Condensed minimalism going to the essential in the raw forms, cuts and primary colors, it is a real click for Dick Bruna.
A drawing by Dick Bruna in 1953, inspired by Matisse.
But at the time, Miffy had not yet seen the light of day. After the war, in 54, Bruna Editions launched the collection of the Black Bear, a series of thrillers in which Maigret's adventures can be found. The idea is to align prices with the competition's paperback books, and sell lots of books in stations. Dick's trying his hand at cover art.
At the time, books were more of the type to put forward blonde women with strong breasts and the arms of strong and virile men. We are after the war, men are back, and this is the beginning of the female object, sexy symbol now dependent on the "strong sex". We are also preparing an article on the evolution of book cover illustrations, and this period is definitely the most glamorous, but also the most macho.
Some examples of book covers and illustrations from the 50's (see larger by clicking):
The 1950s were still marked by the influence of the Soviet style of the beginning of the century, with symmetry and capital letters, and increasingly by Hollywood which transformed women into victims or devourers of men.
Dick is working on a style very different from what was done at the time. Inspired by Matisse, he cuts simple shapes out of paper of primary colours which he assembles, preferring the happy accidents of shapes linked to the blows of scissors. He also considers the writer's name, his signature or the title of the book as elements in their own right that he juggles on paper, without any real grid or constraints.
(click to see large images)
It was this minimalist style that he would later develop when he created Miffy's adventures. "I'm not an illustrator, I'm more of a graphic artist. I always think in terms of form and try to reduce the elements to the essential."
A bit like Picasso, who worked to simplify his lines as much as possible, Bruna seeks to capture the essence of everyday life; home, flower or grass field.
"If I have to draw an elephant, I go to the zoo to make an elephant sketch, then I remove all the superfluous things, to have only the essence of the elephant.

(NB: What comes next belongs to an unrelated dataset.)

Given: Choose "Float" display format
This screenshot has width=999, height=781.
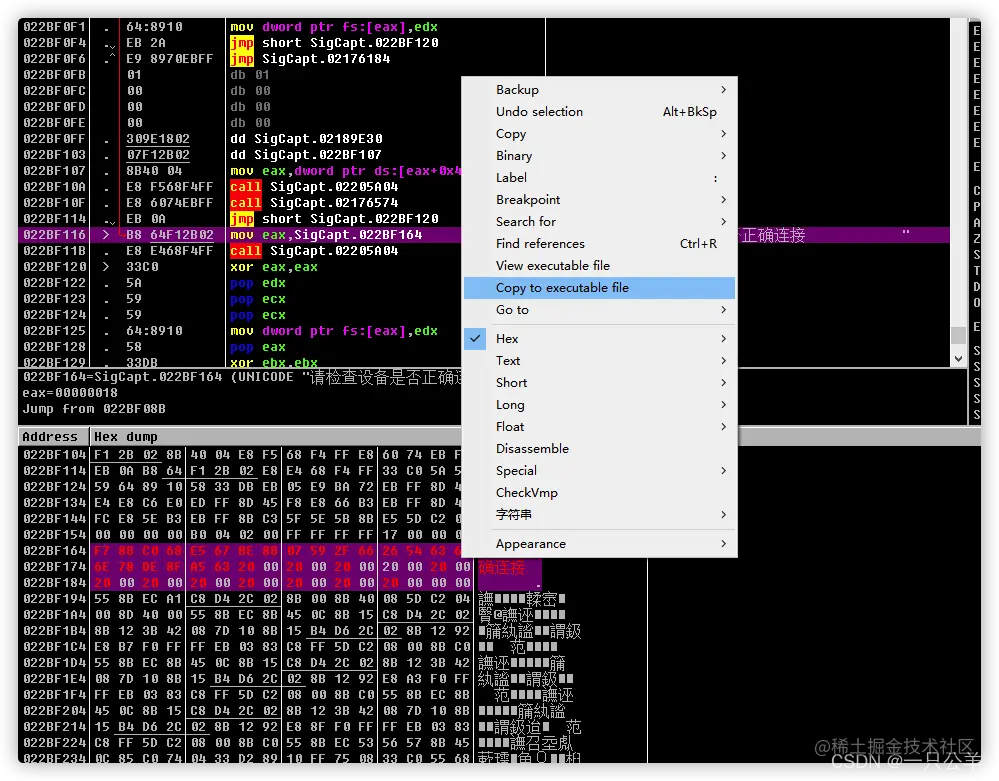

It's like an alphabet or graphic language, the international symbol of the subject... maybe that explains why my work is so popular in Japan."
Picasso's inspiration can be seen in Bruna's work (right) for a "Stop AIDS" campaign.
So inevitably, one would tend to say "I could have done it" or "it looks like children's drawings" yes but, still, one had to think about it at the time, and do it.
In his studio in Utrecht, Bruna went so far as to type the text in the machine and iron the letters one by one to get this handmade texture, and this line an irregular hair. He spent hours thinking about how to create a rabbit with multiple expressions, with only 2 dots and a cross.
He used the colours to the rescue - red, yellow, blue, green, black and white - to accentuate emotions.
"The most important thing is to reduce everything to its very essence. No lines are redundant. Each form appeals to the imagination, and I leave enough space for the reader's imagination. That is the power of simplicity: the art of omission."